La posizione dell’Italia è invece rimasta incerta, con alcuni partiti politici dichiaratisi favorevoli al nucleare, come Lega e Forza Italia, e altri nettamente contrari come il Movimento 5 stelle e il Partito democratico, il cui segretario Enrico Letta ha dichiarato su Twitter: «Non ci piace la bozza di tassonomia verde che la Commissione Ue sta facendo circolare. L’inclusione del nucleare è per noi radicalmente sbagliata».

In ogni caso, secondo Ricotti il ritorno al nucleare in Italia non è un’opzione perseguibile nell’immediato «L’industria nucleare non si può accendere o spegnere a seconda del vento politico», ha spiegato l’ex presidente di Sogin. «Serve una decisione nazionale, un’impostazione condivisa», anche a livello europeo. In una conferenza stampa del 18 gennaio anche Matteo Salvini ha affermato (min. 2:50) che le soluzioni proposte dal nucleare di quarta generazione sono «a medio termine, si parla di dieci anni. Ma se mai cominci, mai arrivi».

La prossima frontiera

Dopo gli small modular reactors e il nucleare di quarta generazione sono già partiti gli studi per un ulteriore passo avanti in materia: i reattori a fusione, che secondo Ricotti saranno disponibili «dal 2040 in poi».

Oggi infatti l’energia nucleare viene ancora prodotta tramite la fissione. Il sito del Ministero per la Transizione ecologica spiega che durante questo processo nuclei pesanti, come quelli dell’uranio o del torio, vengono bombardati da neutroni e «si dividono in due frammenti, entrambi di carica positiva, che si respingono allontanandosi con elevata energia cinetica». Semplificando, il calore sviluppato da queste reazioni permette di far evaporare l’acqua, azionare una turbina e poi un alternatore e produrre così energia elettrica.

Sul sito del Ministero si legge inoltre che «la fissione di un grammo di uranio produce un quantitativo di energia pari a quella ottenibile dalla combustione di circa 2.800 kg di carbone senza la produzione di gas serra caratteristica dei combustibili fossili».

La fusione invece, come spiegato sempre dal Ministero, è «la reazione nucleare che avviene nel sole e nelle altre stelle, con produzione di una enorme quantità di energia». In questo caso «due nuclei di elementi leggeri, quali deuterio e trizio, a temperature e pressioni elevate, fondono formando nuclei di elementi più pesanti come l’elio con emissione di grandi quantità di energia».

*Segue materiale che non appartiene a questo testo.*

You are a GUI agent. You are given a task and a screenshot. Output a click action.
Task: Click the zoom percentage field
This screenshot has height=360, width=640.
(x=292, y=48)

Oggi il progetto principale nell’ambito della fusione nucleare è Iter, un’iniziativa di cooperazione internazionale con sede a Cadarache, in Francia, che punta a costruire «la macchina per la fusione più grande al mondo». Questo però non sarà ancora un vero e proprio reattore a fusione completamente funzionante: «Quando saremo in grado di far funzionare Iter il passo successivo sarà un altro reattore, Demo, che servirà per produrre il combustibile che serve alla fusione», ha affermato Ricotti. La strada quindi è ancora lunga.